ユーザベースを選べなかった理由は、自分にできる自信がなかったからです。選考が進んで、事業内容をじっくり見てみて、自分には少し高度すぎる気がして。それに、「ベンチャー」「スタートアップ」という響き自体に、自分はやっていける気がしない、という漠然とした苦手意識がありました。
すごく仲の良い友人に相談したんです。そしたら、「選んだ道を正解にする努力って大事だよね」って言われて。

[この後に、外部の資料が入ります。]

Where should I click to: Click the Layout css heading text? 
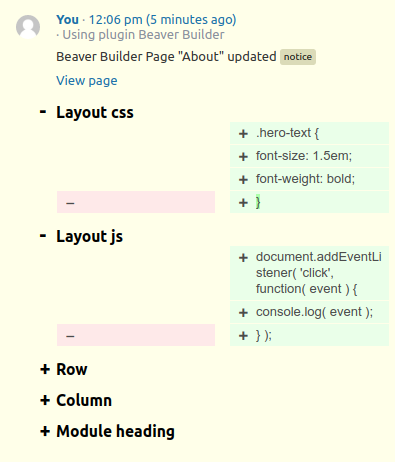[95, 112]
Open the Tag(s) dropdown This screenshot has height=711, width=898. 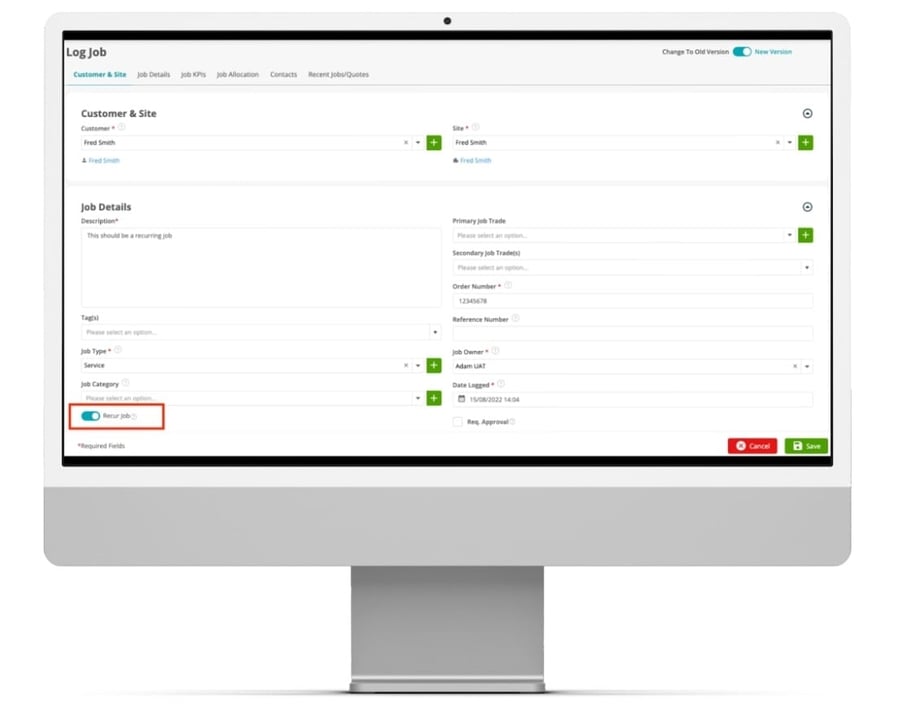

ユーザベースは本社が東京にあるし、岩手と比べると明らかに触れられる情報や経験の幅は広い。地元で評価されている岩銀も魅力的だけど、自分が「難しい」と思っている方を選んで、それを正解にできた方が、最終的に得られるものは多いんじゃないか、と。その話を聞いて、「確かに」と思えました。それで、内定承諾の最終日に、ドキドキしながら承諾書を送ったのを覚えています。

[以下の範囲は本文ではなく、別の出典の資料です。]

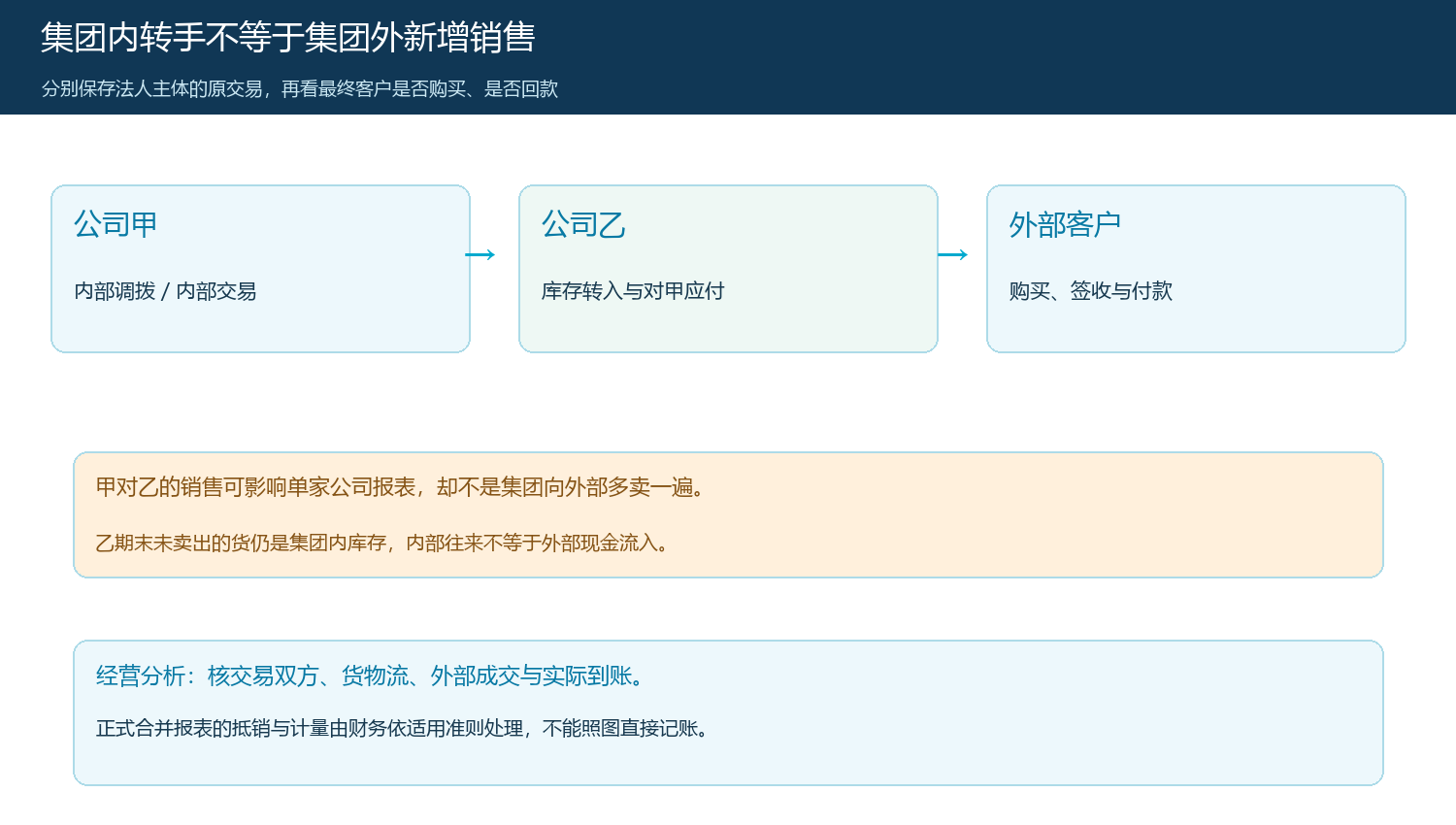1456x825 pixels.
Task: Click the arrow between 公司乙 and 外部客户
Action: [953, 255]
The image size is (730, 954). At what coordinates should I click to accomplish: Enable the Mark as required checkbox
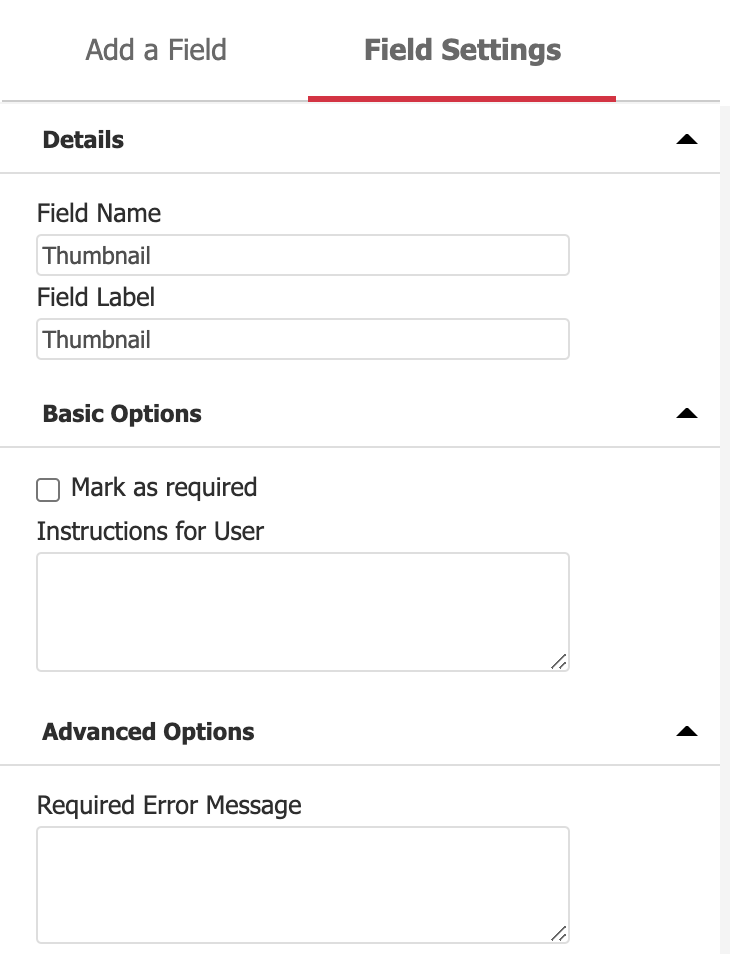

反対はされませんでした。「好きな方を選びなさい」と。ただ、祖父や祖母からは「帰ってきた方がいいこともあるんじゃない?」というニュアンスは感じていましたね。近くにいてほしい、という気持ちもあったと思います。でも「自分はユーザベースに行きます」ときちんと伝えて、「じゃあ、頑張って」と送り出してもらいました。
入社後に感じたギャップと仕事のリアル
ユーザベースに対する解像度が低かったので、入社前に抱いていた「活気があって、動きが早いベンチャー企業」というイメージ、そのものでした。ニュースになるような大きな取り組みをしていたり、仕事のスピードが速かったり。だからギャップは少なかったですが、「うわ、本当にイメージ通りだ。やっていけるかな……」という不安は、より一層強くなりましたね。1年経った今も、その変化の速さについていくので必死です。
僕は「掘り起こし」を担うチームにいます。過去に接点があったものの、失注してしまったり、セミナーに参加された後にご連絡できていなかったりするお客様にアプローチする役割です。たとえば、マーケティングチームが送ったメールを開封してくれた方に対してお電話を差し上げたりします。

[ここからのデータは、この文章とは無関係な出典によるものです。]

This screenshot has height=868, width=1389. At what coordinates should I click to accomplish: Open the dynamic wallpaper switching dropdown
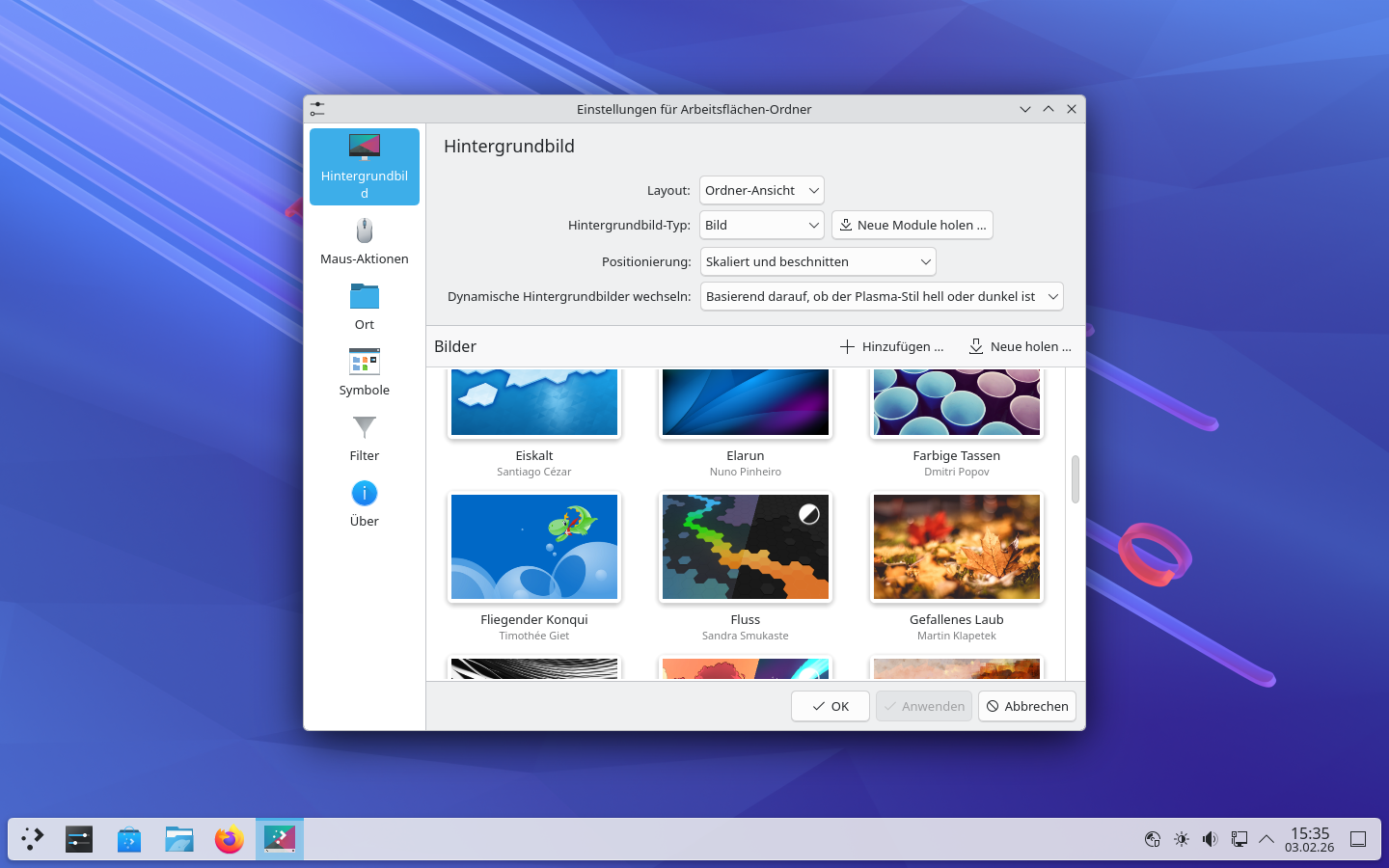click(881, 296)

一番難しいと、僕は思っています。明確な接点がないので、「覚えていない」「何の電話?」と言われてしまうことがほとんどです。2019年頃に接点があった方にお電話することもありますから。
いや、もう折れました(笑)。今も折れています。

もう、めちゃくちゃ人に話します。上長のアリーさん(小森 有紗)や、他のチームの仲の良い先輩、同期の正弥(小林 正弥)にも。「こういう断られ方をしてしんどかった」とか、「行けると思ったのになんでだろう」とか、率直に思っていることを全部。
実は、成果がなかなか出ない時期が続いて、断られることが自分自身を否定されているように聞こえてしまったことがあって……。時々お休みをいただいたこともありました。断られて当たり前、自分を否定されているわけじゃないと頭では分かっていても、やっぱりへこみますよね。
みんなで掴んだ初パイプライン。忘れられない成功体験
入社1年目(2024年)の9月のことです。当時、新しいセールスチームができたばかりで、たくさんの商談を獲得しようという動きがありました。その中で、ある大企業の、しかもSpeedaがかなりお役に立てそうな大きな部署の商談が取れたんです。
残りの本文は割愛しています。